I’ll provide a complete solution for managing API rate limits across multiple cloud data sources in Cognos Analytics.
Rate Limit Throttling: Implement a centralized rate limiter using token bucket algorithm. Create a quota manager service:
class QuotaManager {
Map<String, TokenBucket> buckets = new HashMap<>();
boolean acquireToken(String apiName) {
TokenBucket bucket = buckets.get(apiName);
if (bucket.tryConsume(1)) {
return true;
}
// Calculate wait time until token available
long waitMs = bucket.timeUntilRefill();
Thread.sleep(waitMs);
return bucket.tryConsume(1);
}
}
Configure each API’s limits:
salesforce: 100000 tokens/day = 69 tokens/minute
google_analytics: 50000 tokens/day = 34 tokens/minute
azure_sql: unlimited (but still rate limit to 100 req/sec)

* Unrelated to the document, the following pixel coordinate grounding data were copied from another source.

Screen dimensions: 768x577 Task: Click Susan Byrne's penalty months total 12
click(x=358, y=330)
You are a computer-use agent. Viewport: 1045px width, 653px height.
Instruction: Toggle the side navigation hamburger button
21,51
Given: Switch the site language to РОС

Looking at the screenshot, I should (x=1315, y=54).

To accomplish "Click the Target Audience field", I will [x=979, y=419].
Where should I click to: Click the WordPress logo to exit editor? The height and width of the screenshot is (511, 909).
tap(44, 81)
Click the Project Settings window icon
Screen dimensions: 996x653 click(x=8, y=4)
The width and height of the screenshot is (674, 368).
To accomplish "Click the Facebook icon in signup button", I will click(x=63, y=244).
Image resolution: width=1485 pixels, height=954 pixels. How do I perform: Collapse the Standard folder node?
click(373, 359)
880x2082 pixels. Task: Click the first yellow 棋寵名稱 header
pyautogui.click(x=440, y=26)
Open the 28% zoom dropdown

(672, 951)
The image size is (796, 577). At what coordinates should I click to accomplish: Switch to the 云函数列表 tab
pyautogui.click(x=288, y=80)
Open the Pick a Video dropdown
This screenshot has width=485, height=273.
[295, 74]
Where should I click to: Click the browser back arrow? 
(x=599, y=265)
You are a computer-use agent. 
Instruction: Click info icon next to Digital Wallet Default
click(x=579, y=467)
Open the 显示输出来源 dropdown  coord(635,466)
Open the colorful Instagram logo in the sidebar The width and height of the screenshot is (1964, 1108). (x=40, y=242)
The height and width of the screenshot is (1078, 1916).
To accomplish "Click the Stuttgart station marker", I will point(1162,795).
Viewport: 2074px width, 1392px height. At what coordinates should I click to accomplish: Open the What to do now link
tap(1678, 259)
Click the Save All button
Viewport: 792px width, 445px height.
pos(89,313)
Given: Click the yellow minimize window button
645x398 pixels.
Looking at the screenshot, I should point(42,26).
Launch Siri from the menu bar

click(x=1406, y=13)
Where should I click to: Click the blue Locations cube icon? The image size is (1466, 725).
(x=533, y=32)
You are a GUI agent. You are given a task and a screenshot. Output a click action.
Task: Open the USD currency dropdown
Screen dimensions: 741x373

Request Scheduling: Implement intelligent scheduling that respects both rate limits and business priorities:
class ConnectorScheduler {
// Stagger connector start times
schedule("salesforce", "0 5 * * *"); // 00:05
schedule("google_analytics", "0 20 * * *"); // 00:20
schedule("azure_sql", "0 35 * * *"); // 00:35
// Add jitter to prevent exact-hour clustering
long jitter = ThreadLocalRandom.current().nextLong(0, 900000); // 0-15 min
scheduledTime += jitter;
}
For high-priority data sources, schedule more frequent syncs but with smaller batch sizes. Low-priority sources sync less frequently with larger batches.
API Quota Management: Build a quota monitoring dashboard that tracks usage in real-time:
Salesforce: 87,234 / 100,000 (87%) - 4.2 hours until reset
Google Analytics: 45,678 / 50,000 (91%) - 2.1 hours until reset
Azure SQL: N/A (no limits)
Implement automatic throttling when approaching limits:
if (quotaUsage > 0.9) {
// Approaching limit - reduce request rate by 50%
adjustThrottle(0.5);
} else if (quotaUsage > 0.95) {
// Very close to limit - pause until quota resets
pauseUntilReset();
}
Store quota metadata in a shared cache (Redis) so all Cognos instances coordinate their API usage. This prevents different nodes from independently exceeding limits.
Adaptive Backoff: Implement sophisticated backoff that adapts to each API’s behavior:
class AdaptiveBackoff {
int attempt = 0;
long getBackoffMs(Response response) {
if (response.hasHeader("Retry-After")) {
// Honor server's retry directive
return parseRetryAfter(response);
}
// Exponential backoff with jitter
long baseDelay = Math.min(1000 * Math.pow(2, attempt), 300000); // Max 5 min
long jitter = ThreadLocalRandom.current().nextLong(0, baseDelay / 4);
return baseDelay + jitter;
}
}
Different APIs need different backoff strategies:
- Salesforce: Exponential backoff starting at 30 seconds
- Google Analytics: Fixed 60-second backoff (they’re strict about rate limits)
- Azure SQL: Immediate retry with circuit breaker (fails fast on sustained errors)
Implement circuit breaker pattern to prevent cascading failures:
if (consecutiveFailures > 5) {
openCircuit(); // Stop trying for 5 minutes
notifyAdministrators();
}
For your specific scenario with Salesforce exceeding 100k daily quota:
- Enable batch API requests (reduces calls by 80%)
- Implement delta sync - only fetch changed records since last sync
- Use Salesforce Bulk API for large data loads (separate quota)
- Cache frequently accessed reference data locally
For Google Analytics:
- Switch to BigQuery export for historical data (no API calls)
- Use API only for last 7 days of data
- Implement aggressive caching of dimension/metric metadata
- Consider Google Analytics 360 if you need higher quotas
Monitor these metrics daily:
- API calls per connector per hour
- Quota utilization trends
- Backoff frequency and duration
- Failed sync attempts
Set alerts when any connector exceeds 85% of its daily quota before 6 PM - this indicates you need to optimize batch sizes or sync frequency. With these implementations, you should stay well under rate limits while maintaining data freshness.